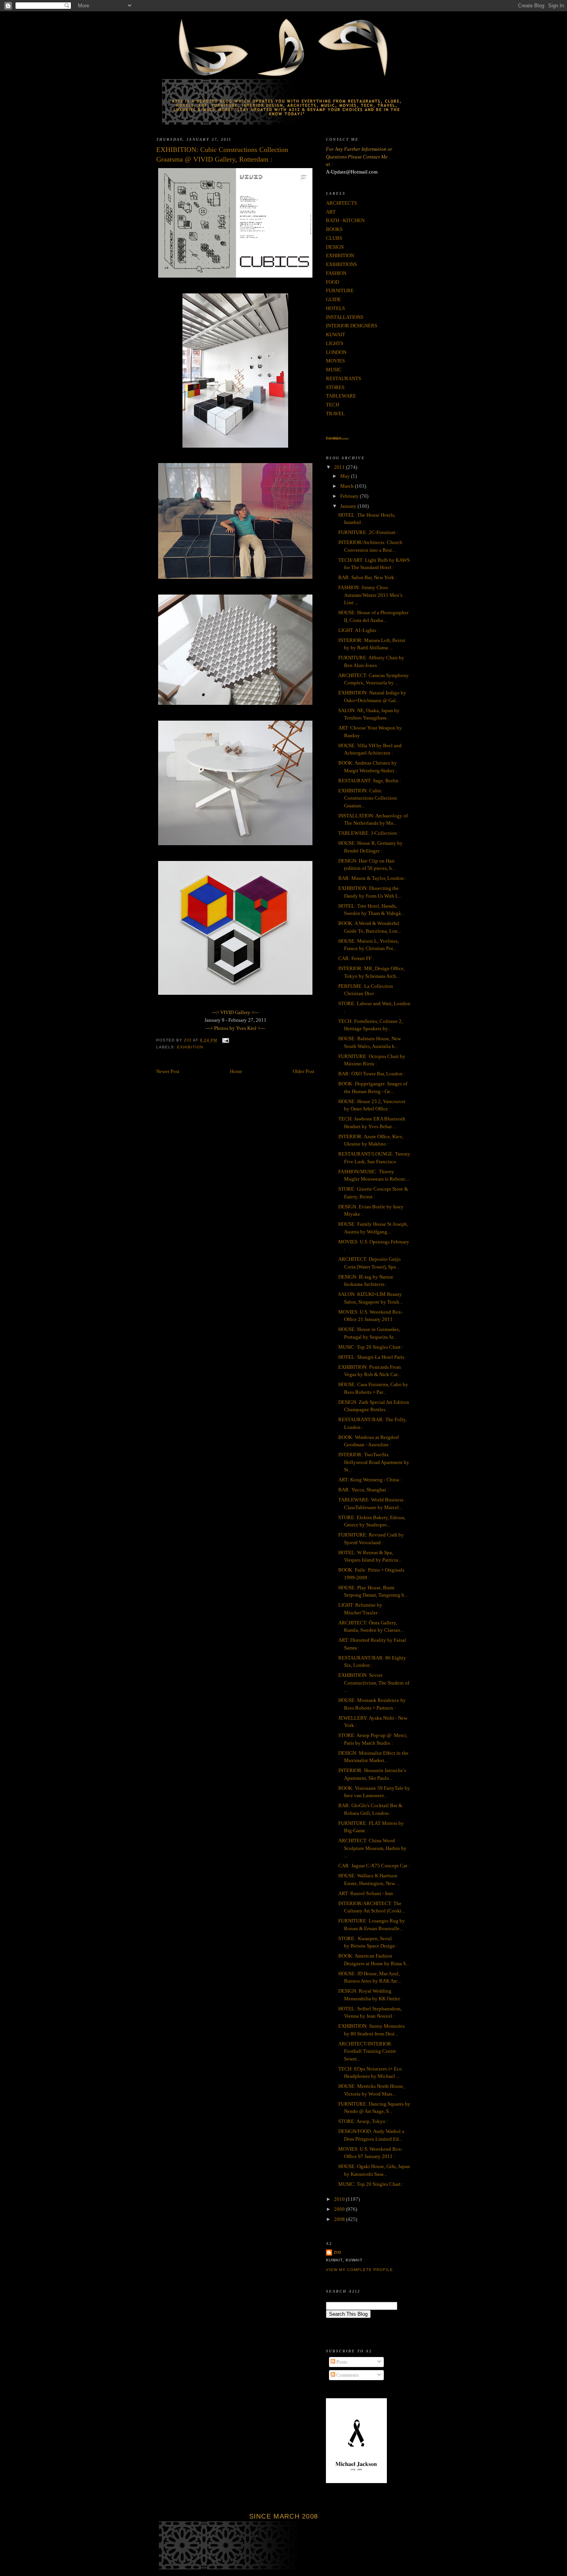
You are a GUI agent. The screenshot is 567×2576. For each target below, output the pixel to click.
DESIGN (335, 247)
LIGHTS (334, 343)
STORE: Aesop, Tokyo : (363, 2121)
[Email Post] (225, 1040)
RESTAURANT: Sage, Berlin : (369, 780)
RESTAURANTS (343, 378)
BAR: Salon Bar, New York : (367, 577)
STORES (335, 387)
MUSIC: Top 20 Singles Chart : (370, 1347)
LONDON (336, 352)
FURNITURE (340, 290)
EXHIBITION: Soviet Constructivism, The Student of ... (373, 1682)
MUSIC (334, 369)
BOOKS (334, 229)
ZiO (337, 2252)
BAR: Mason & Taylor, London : (372, 878)
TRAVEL (335, 413)
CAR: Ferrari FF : (356, 958)
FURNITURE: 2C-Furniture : (368, 532)
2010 (340, 2199)
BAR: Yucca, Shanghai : (363, 1490)
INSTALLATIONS (344, 317)
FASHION (336, 273)
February (350, 496)
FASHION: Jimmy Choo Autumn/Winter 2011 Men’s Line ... (370, 595)
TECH (332, 405)
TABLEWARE (341, 396)
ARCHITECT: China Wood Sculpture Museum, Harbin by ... (372, 1848)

__About this exercise__: Please output every entry above exactly, without the pictures.

__Exercise result__:
You are a GUI agent. The screenshot is 567×2576. For each target below, output the pixel to click.
DESIGN (335, 247)
LIGHTS (334, 343)
STORE: Aesop, Tokyo : (363, 2121)
[Email Post] (225, 1040)
RESTAURANT: Sage, Berlin : (369, 780)
RESTAURANTS (343, 378)
BAR: Salon Bar, New York : (367, 577)
STORES (335, 387)
MUSIC: Top 20 Singles Chart : (370, 1347)
LONDON (336, 352)
FURNITURE (340, 290)
EXHIBITION: Soviet Constructivism, The Student of ... (373, 1682)
MUSIC (334, 369)
BOOKS (334, 229)
ZiO (337, 2252)
BAR: Mason & Taylor, London : (372, 878)
TRAVEL (335, 413)
CAR: Ferrari FF : (356, 958)
FURNITURE: 2C-Furniture : (368, 532)
2010 (340, 2199)
BAR: Yucca, Shanghai : (363, 1490)
INSTALLATIONS (344, 317)
FASHION (336, 273)
February (350, 496)
FASHION: Jimmy Choo Autumn/Winter 2011 Men’s Line ... (370, 595)
TECH (332, 405)
TABLEWARE (341, 396)
ARCHITECT: China Wood Sculpture Museum, Harbin by ... (372, 1848)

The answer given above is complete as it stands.